O Ministério das Relações Exteriores do Irã respondeu que aceita "pausar as hostilidades" desde que a comunidade internacional garanta a segurança da navegação. O porta‑voz iraniano, Ali Bagheri, pediu "respeito ao direito internacional e à soberania iraniana".
Nos últimos meses, foram realizadas múltiplas rodadas de contato entre diplomatas norte‑americanos, europeus e representantes iranianos, inclusive em Viena e Doha. A cronologia inclui: 15/11/2025 – primeiro ataque ao navio belga; 02/02/2026 – sanções adicionais da ONU; 20/03/2026 – reunião de emergência da OPEP.

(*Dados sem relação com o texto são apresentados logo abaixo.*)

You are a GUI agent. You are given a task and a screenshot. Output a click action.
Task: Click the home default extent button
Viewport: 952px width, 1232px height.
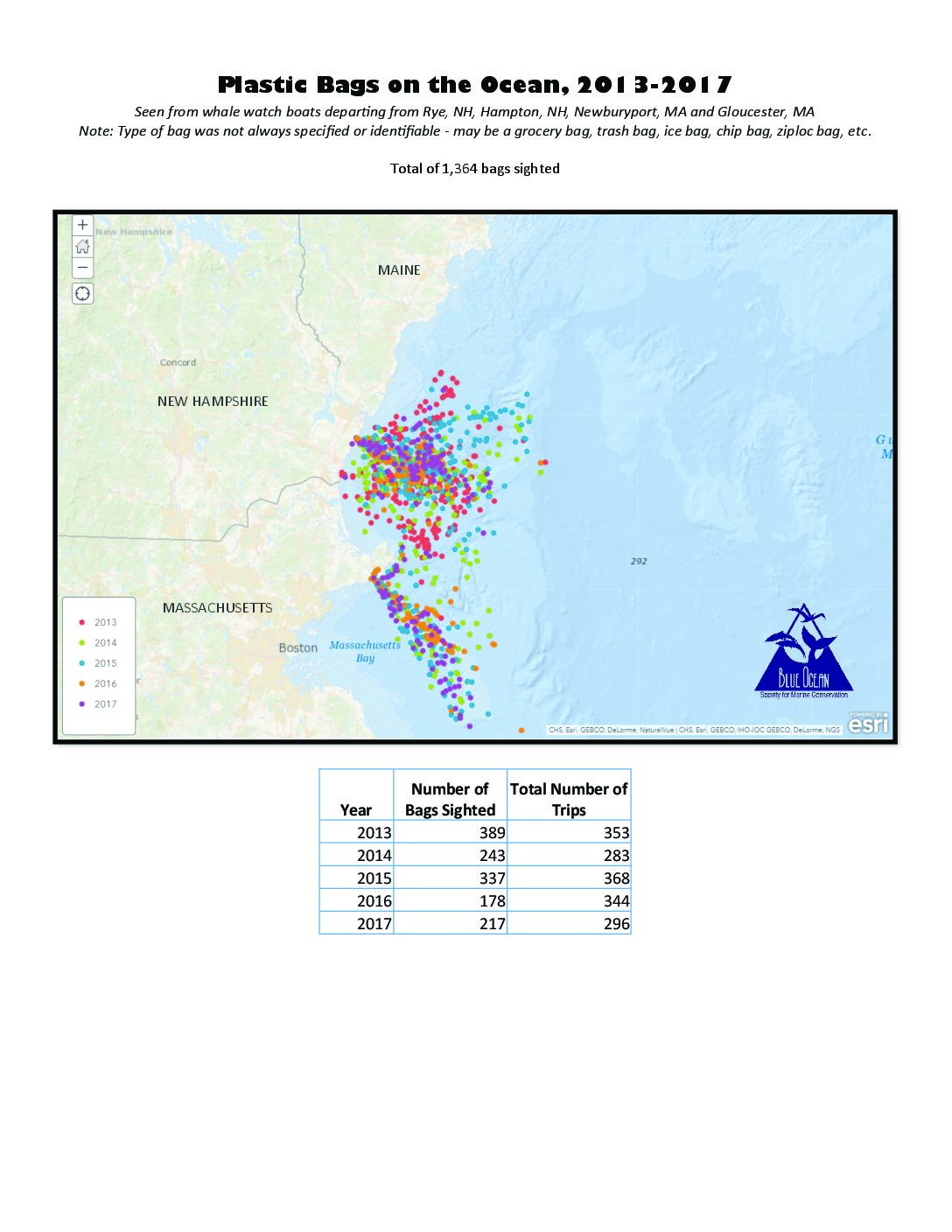(x=82, y=247)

Como a lei internacional e as sanções influenciam o processo?
As resoluções da ONU, especialmente a 2231, que reforça o acordo nuclear de 2015, permanecem vigentes e autorizam sanções contra o Irã por violações. O Congresso dos EUA também mantém o Iran Sanctions Act, que impõe restrições econômicas.
Especialistas apontam que a suspensão dos ataques pode aliviar a pressão sobre os preços do Brent, que subiram 7% após os incidentes de janeiro. O mercado de energia monitorou de perto a declaração de Trump, antecipando possíveis ajustes nas cotações.
Países da União Europeia, China e Rússia emitiram notas diplomáticas pedindo "estabilidade" e "diálogo construtivo". A OPEP+ afirmou que continuará a equilibrar a produção para evitar volatilidade excessiva.
O que dizem os especialistas?
Analistas de segurança do Instituto Internacional de Estudos Estratégicos (IISS) ressaltam que a verificação da abertura do Estreito requer monitoramento satélite e presença naval conjunta. Eles alertam que "qualquer violação pode reverter o cessar‑fogo".
Economistas do Banco Mundial alertam que a suspensão temporária pode gerar apenas um alívio "de curto prazo" nos preços do petróleo. A expectativa é de que a estabilidade dependa de um acordo mais amplo.
Especialistas em direito internacional enfatizam que a condição imposta por Trump – reabertura do estreito – está alinhada com a Convenção das Nações Unidas sobre o Direito do Mar (UNCLOS). Contudo, a ausência de ratificação dos EUA à UNCLOS pode complicar a aplicação prática.
O que acontece agora?
- Autoridades norte‑americanas instalarão sensores marítimos para confirmar a livre passagem no Estreito de Ormuz.
- O Irã deverá comunicar oficialmente a suspensão de suas operações militares na zona até 23/04/2026.
- Organizações internacionais, como a IAEA, acompanharão o cumprimento das condições de cessar‑fogo.
- Caso a abertura seja confirmada, o cessar‑fogo poderá ser prorrogado por mais duas semanas, conforme anunciado por Trump.
Em síntese, a declaração de Trump representa um ponto de inflexão nas negociações, mas a efetividade dependerá da capacidade de monitoramento e da cooperação entre as partes. O cenário permanece volátil, com múltiplos atores observando de perto.